Kasper W, Treese N, Pop T, Meinertz T
Am J Cardiol. 1983 Dec 1;52(10):1272-4. doi: 10.1016/0002-9149(83)90586-6.
The right pulmonary artery (PA) was quantitatively assessed by suprasternal M-mode echocardiography in 25 patients in whom an atrial septal defect (ASD) was suspected clinically. In 10 patients an ASD was excluded (Group 1) and in 15 it was confirmed (Group 2). The smallest diameter of the right PA at end-diastole in Group 1 was 8.8 +/- 1.5 mm/m2 body surface area and in Group 2 14.8 +/- 3.6 mm/m2 (p less than 0.001). The greatest diameter of the right PA during systole was also much smaller in Group 1 (11.3 +/- 1.2 mm/m2) than in Group 2 (17.7 +/- 3.5 mm/m2) (p less than 0.001). The absolute and percent systolic expansion of the right PA did not differ in the 2 groups (2.7 +/- 0.5 mm [29.1 +/- 10.8%] in Group 1 and 2.9 +/- 0.8 mm [20.8 +/- 9.8%] in Group 2).

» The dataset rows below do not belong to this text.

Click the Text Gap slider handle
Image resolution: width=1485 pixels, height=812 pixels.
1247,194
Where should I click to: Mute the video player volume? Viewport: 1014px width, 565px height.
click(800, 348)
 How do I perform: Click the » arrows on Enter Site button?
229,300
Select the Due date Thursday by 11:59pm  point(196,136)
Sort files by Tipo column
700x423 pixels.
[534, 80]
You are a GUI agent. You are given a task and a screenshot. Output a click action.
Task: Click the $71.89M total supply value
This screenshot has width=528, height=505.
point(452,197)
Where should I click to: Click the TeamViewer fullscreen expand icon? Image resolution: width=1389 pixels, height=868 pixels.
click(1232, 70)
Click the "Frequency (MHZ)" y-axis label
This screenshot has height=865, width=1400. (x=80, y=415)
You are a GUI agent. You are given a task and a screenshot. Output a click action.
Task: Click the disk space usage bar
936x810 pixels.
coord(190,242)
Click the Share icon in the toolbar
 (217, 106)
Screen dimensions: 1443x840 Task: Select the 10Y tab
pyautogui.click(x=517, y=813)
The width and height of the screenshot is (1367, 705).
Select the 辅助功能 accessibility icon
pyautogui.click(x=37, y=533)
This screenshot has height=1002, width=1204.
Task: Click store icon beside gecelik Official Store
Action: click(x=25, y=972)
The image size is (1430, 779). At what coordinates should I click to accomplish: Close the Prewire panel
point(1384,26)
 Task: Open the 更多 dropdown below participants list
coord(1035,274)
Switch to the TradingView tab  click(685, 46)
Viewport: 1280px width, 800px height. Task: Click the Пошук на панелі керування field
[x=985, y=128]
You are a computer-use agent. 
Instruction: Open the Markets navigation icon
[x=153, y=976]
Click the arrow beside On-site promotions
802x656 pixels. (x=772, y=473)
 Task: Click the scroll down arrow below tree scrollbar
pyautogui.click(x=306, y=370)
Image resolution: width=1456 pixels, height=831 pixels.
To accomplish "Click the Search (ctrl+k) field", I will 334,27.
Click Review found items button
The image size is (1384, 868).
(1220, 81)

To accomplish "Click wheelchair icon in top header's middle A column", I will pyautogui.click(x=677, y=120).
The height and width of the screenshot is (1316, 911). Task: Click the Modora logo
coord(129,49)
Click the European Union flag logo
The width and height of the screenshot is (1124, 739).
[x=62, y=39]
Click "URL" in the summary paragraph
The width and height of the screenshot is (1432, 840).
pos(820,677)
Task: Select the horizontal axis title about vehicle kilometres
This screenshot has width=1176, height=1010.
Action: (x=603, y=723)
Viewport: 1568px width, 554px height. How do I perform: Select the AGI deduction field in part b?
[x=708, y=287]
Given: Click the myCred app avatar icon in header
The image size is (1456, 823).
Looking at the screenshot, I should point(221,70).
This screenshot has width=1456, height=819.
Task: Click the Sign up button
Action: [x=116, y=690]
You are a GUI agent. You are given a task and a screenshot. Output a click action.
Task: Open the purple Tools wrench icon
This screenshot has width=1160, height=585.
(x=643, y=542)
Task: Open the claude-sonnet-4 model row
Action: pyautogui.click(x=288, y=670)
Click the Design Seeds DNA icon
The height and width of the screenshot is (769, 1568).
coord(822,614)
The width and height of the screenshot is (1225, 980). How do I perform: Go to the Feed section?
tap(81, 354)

No correlation was found between measured and derived echocardiographic variables of the right PA and the magnitude of the left-to-right shunt. Patients in Group 2, who had an additional pressure elevation in the PA, showed, on average, a larger right PA and a smaller percent systolic expansion. The study demonstrates characteristic alterations in the wall motion pattern of the right PA in patients with ASD, indicating increased pulmonary blood flow.